* TASK DESCRIPTION
Your job is to set down the stretch of entries that opens with the line containing "Click the Memory Timings header" and closes with the line containing "1000x558 pixels.". Keep both end lines, copy each exactly, and add nothing.

··· ENTRIES PROVIDED ···

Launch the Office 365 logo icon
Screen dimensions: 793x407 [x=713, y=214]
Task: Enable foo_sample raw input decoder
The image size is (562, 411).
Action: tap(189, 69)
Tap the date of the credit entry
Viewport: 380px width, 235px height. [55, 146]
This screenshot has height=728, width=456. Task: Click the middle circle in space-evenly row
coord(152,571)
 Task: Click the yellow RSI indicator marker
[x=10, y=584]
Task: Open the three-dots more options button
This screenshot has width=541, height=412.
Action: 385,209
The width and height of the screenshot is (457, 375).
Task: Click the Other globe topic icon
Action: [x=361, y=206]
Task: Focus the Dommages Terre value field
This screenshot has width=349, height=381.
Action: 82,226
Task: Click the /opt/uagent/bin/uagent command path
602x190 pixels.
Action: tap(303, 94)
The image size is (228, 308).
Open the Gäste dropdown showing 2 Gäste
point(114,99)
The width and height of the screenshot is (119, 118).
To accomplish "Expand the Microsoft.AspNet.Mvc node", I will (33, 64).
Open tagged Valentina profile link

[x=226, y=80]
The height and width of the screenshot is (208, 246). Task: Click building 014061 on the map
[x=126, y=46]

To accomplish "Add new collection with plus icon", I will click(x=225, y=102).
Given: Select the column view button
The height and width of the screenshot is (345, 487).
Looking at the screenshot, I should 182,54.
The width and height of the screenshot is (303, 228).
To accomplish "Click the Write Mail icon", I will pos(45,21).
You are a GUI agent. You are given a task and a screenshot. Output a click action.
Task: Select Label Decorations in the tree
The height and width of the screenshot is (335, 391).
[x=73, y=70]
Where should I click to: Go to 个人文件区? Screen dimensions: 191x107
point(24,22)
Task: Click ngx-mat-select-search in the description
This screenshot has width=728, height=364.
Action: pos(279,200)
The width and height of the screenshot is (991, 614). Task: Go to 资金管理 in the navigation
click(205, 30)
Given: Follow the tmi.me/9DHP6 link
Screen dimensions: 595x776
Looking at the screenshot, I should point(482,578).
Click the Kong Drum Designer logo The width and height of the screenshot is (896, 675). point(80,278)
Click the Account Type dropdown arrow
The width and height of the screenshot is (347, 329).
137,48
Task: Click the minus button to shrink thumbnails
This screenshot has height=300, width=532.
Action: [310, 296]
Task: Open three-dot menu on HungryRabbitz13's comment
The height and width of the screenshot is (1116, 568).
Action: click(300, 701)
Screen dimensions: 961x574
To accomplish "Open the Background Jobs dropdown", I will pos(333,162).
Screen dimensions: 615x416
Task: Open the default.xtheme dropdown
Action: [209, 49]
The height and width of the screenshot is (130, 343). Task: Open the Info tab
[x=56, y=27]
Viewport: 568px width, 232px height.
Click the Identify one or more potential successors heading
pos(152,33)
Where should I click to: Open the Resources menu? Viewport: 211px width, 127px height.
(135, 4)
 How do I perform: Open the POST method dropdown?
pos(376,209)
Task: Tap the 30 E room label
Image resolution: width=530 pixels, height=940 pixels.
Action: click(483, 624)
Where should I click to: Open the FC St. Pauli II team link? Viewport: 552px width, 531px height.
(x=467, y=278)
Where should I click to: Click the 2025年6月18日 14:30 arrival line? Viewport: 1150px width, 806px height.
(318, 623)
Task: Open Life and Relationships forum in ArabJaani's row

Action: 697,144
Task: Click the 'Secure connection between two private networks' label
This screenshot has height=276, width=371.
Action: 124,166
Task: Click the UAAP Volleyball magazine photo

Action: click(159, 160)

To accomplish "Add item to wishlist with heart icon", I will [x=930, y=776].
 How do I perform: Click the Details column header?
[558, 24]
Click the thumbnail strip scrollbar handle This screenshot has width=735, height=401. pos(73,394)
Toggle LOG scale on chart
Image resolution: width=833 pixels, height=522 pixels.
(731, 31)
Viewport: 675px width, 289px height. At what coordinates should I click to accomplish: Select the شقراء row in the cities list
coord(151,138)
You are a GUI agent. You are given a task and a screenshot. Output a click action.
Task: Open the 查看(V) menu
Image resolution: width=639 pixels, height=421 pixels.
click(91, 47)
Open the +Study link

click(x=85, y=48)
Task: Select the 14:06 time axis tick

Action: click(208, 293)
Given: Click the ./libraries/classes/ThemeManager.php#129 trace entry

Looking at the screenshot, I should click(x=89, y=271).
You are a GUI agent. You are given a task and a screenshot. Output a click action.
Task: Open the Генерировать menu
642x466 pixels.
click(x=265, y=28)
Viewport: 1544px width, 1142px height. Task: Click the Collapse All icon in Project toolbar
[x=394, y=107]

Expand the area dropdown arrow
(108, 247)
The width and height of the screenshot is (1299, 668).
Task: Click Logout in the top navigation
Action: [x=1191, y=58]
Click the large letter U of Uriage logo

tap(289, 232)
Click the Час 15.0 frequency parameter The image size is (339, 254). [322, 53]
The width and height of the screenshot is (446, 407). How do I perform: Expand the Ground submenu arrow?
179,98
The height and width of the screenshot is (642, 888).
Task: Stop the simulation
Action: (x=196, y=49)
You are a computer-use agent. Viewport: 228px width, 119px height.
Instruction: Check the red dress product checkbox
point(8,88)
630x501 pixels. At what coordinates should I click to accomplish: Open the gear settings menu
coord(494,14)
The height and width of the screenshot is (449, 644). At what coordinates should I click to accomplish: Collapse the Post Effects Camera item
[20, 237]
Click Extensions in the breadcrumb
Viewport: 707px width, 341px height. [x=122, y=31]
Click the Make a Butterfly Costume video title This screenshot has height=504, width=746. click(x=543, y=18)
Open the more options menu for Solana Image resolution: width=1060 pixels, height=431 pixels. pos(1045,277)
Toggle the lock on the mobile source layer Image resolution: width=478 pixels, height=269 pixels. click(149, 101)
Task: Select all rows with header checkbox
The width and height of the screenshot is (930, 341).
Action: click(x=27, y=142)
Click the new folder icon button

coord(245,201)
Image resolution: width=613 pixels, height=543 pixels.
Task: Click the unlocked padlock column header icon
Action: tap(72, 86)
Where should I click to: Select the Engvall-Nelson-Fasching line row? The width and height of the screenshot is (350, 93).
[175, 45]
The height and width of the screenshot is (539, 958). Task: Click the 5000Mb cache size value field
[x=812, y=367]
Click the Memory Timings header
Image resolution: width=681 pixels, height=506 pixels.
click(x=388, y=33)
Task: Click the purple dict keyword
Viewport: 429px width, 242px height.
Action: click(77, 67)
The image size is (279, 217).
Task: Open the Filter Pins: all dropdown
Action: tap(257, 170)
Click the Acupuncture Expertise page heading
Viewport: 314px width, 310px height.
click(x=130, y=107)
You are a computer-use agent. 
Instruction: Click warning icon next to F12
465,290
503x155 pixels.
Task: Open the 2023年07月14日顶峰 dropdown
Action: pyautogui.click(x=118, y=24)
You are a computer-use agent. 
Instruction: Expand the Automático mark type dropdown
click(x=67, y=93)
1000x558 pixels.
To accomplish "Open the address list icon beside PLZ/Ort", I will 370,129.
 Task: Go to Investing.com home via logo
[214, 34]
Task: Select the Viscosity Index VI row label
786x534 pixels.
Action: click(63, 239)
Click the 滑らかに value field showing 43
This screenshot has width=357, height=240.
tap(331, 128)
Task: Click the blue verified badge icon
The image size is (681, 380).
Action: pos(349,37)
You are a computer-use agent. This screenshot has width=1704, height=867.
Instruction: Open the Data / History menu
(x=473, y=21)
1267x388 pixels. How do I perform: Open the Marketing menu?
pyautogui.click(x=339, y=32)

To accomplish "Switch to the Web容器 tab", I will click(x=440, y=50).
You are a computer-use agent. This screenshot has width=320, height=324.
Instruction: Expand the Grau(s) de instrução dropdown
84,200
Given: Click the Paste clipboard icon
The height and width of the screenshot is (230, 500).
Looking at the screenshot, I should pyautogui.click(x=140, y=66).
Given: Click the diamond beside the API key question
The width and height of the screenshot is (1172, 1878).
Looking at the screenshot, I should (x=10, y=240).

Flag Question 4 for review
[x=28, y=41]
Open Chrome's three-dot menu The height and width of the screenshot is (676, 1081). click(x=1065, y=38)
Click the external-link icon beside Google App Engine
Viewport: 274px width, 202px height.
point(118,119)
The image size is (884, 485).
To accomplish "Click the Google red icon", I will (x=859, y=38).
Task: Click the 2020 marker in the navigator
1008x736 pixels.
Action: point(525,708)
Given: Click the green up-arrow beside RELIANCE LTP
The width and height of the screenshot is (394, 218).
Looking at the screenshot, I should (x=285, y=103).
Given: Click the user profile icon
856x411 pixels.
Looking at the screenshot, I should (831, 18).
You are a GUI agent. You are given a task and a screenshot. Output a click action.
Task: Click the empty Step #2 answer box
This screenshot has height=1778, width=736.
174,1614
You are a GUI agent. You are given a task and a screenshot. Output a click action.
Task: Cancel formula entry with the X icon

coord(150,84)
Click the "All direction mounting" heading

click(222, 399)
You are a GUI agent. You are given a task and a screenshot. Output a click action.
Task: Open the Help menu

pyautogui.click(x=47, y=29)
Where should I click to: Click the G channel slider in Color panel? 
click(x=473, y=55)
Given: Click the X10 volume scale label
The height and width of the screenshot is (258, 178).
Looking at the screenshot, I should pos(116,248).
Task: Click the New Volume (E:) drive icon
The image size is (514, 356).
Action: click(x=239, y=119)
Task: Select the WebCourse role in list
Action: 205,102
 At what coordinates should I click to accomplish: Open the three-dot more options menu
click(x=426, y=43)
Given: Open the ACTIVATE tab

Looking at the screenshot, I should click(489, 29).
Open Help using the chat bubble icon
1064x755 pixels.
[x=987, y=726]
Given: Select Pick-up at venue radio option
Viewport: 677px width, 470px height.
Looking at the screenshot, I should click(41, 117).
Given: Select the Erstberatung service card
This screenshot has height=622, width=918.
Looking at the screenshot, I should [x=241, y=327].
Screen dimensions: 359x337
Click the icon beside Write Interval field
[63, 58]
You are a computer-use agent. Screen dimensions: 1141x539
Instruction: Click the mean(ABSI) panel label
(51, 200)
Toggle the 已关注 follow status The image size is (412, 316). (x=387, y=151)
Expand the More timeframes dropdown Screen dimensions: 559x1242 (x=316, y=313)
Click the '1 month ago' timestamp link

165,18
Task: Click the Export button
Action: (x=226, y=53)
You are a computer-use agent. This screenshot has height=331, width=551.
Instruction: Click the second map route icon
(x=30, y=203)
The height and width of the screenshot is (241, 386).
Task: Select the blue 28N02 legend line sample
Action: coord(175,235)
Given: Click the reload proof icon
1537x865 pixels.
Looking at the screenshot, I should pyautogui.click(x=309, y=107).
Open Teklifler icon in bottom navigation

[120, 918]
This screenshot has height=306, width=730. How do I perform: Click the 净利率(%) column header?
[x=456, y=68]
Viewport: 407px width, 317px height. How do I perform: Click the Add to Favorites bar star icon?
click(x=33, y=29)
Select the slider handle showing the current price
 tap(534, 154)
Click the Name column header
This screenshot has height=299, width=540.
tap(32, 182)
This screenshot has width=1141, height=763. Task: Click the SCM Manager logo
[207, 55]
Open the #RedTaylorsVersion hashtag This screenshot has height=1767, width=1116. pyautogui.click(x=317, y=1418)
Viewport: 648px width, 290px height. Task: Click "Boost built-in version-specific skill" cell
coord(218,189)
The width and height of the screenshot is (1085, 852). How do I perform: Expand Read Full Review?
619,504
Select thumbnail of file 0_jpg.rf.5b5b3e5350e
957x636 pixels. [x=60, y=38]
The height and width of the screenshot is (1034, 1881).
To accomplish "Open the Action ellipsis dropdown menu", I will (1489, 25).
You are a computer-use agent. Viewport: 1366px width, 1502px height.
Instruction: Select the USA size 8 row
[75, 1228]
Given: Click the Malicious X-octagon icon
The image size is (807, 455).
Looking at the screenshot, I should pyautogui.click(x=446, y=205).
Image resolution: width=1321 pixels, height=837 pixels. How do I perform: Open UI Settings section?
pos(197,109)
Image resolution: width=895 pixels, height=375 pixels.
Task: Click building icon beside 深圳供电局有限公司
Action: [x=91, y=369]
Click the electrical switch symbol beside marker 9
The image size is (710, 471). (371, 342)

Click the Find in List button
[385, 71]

···

* EXERCISE OUTPUT
Click the Memory Timings header
Image resolution: width=681 pixels, height=506 pixels.
click(x=388, y=33)
Task: Click the purple dict keyword
Viewport: 429px width, 242px height.
Action: click(77, 67)
The image size is (279, 217).
Task: Open the Filter Pins: all dropdown
Action: tap(257, 170)
Click the Acupuncture Expertise page heading
Viewport: 314px width, 310px height.
click(x=130, y=107)
You are a computer-use agent. 
Instruction: Click warning icon next to F12
465,290
503x155 pixels.
Task: Open the 2023年07月14日顶峰 dropdown
Action: pyautogui.click(x=118, y=24)
You are a computer-use agent. 
Instruction: Expand the Automático mark type dropdown
click(x=67, y=93)
1000x558 pixels.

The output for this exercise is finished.